Write out the data exactly, keeping every line.

···

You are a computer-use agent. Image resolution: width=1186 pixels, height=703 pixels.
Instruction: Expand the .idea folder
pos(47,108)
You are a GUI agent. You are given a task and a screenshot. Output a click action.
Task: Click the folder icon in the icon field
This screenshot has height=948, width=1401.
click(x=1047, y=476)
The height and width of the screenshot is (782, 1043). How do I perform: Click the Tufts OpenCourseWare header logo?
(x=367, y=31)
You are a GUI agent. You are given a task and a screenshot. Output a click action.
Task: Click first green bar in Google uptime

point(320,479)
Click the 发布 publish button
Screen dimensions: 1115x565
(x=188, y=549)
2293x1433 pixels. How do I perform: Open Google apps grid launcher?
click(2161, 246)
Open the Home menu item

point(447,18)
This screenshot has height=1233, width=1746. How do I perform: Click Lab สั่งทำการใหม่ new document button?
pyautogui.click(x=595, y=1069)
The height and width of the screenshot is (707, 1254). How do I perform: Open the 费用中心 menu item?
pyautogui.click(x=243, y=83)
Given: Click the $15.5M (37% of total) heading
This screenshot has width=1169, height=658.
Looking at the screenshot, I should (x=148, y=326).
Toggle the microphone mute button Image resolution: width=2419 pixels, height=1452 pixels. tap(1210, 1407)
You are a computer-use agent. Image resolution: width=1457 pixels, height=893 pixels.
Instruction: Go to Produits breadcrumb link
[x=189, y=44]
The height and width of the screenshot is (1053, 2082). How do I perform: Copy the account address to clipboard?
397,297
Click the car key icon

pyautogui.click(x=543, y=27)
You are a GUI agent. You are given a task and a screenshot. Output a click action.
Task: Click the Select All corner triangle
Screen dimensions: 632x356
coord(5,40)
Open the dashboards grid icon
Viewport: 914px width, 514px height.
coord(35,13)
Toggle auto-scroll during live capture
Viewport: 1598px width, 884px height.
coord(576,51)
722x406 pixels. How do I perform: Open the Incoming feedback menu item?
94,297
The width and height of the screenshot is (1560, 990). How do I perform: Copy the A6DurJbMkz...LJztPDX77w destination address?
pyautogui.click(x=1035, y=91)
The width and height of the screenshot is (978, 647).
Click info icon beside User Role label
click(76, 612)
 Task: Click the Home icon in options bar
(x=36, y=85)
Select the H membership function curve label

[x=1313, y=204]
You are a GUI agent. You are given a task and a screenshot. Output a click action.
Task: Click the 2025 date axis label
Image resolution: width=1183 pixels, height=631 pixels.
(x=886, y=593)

···

* SOLUTION
You are a computer-use agent. Image resolution: width=1186 pixels, height=703 pixels.
Instruction: Expand the .idea folder
pos(47,108)
You are a GUI agent. You are given a task and a screenshot. Output a click action.
Task: Click the folder icon in the icon field
This screenshot has height=948, width=1401.
click(x=1047, y=476)
The height and width of the screenshot is (782, 1043). How do I perform: Click the Tufts OpenCourseWare header logo?
(x=367, y=31)
You are a GUI agent. You are given a task and a screenshot. Output a click action.
Task: Click first green bar in Google uptime

point(320,479)
Click the 发布 publish button
Screen dimensions: 1115x565
(x=188, y=549)
2293x1433 pixels. How do I perform: Open Google apps grid launcher?
click(2161, 246)
Open the Home menu item

point(447,18)
This screenshot has height=1233, width=1746. How do I perform: Click Lab สั่งทำการใหม่ new document button?
pyautogui.click(x=595, y=1069)
The height and width of the screenshot is (707, 1254). How do I perform: Open the 费用中心 menu item?
pyautogui.click(x=243, y=83)
Given: Click the $15.5M (37% of total) heading
This screenshot has width=1169, height=658.
Looking at the screenshot, I should (x=148, y=326).
Toggle the microphone mute button Image resolution: width=2419 pixels, height=1452 pixels. tap(1210, 1407)
You are a computer-use agent. Image resolution: width=1457 pixels, height=893 pixels.
Instruction: Go to Produits breadcrumb link
[x=189, y=44]
The height and width of the screenshot is (1053, 2082). How do I perform: Copy the account address to clipboard?
397,297
Click the car key icon

pyautogui.click(x=543, y=27)
You are a GUI agent. You are given a task and a screenshot. Output a click action.
Task: Click the Select All corner triangle
Screen dimensions: 632x356
coord(5,40)
Open the dashboards grid icon
Viewport: 914px width, 514px height.
coord(35,13)
Toggle auto-scroll during live capture
Viewport: 1598px width, 884px height.
coord(576,51)
722x406 pixels. How do I perform: Open the Incoming feedback menu item?
94,297
The width and height of the screenshot is (1560, 990). How do I perform: Copy the A6DurJbMkz...LJztPDX77w destination address?
pyautogui.click(x=1035, y=91)
The width and height of the screenshot is (978, 647).
Click info icon beside User Role label
click(76, 612)
 Task: Click the Home icon in options bar
(x=36, y=85)
Select the H membership function curve label

[x=1313, y=204]
You are a GUI agent. You are given a task and a screenshot. Output a click action.
Task: Click the 2025 date axis label
Image resolution: width=1183 pixels, height=631 pixels.
(x=886, y=593)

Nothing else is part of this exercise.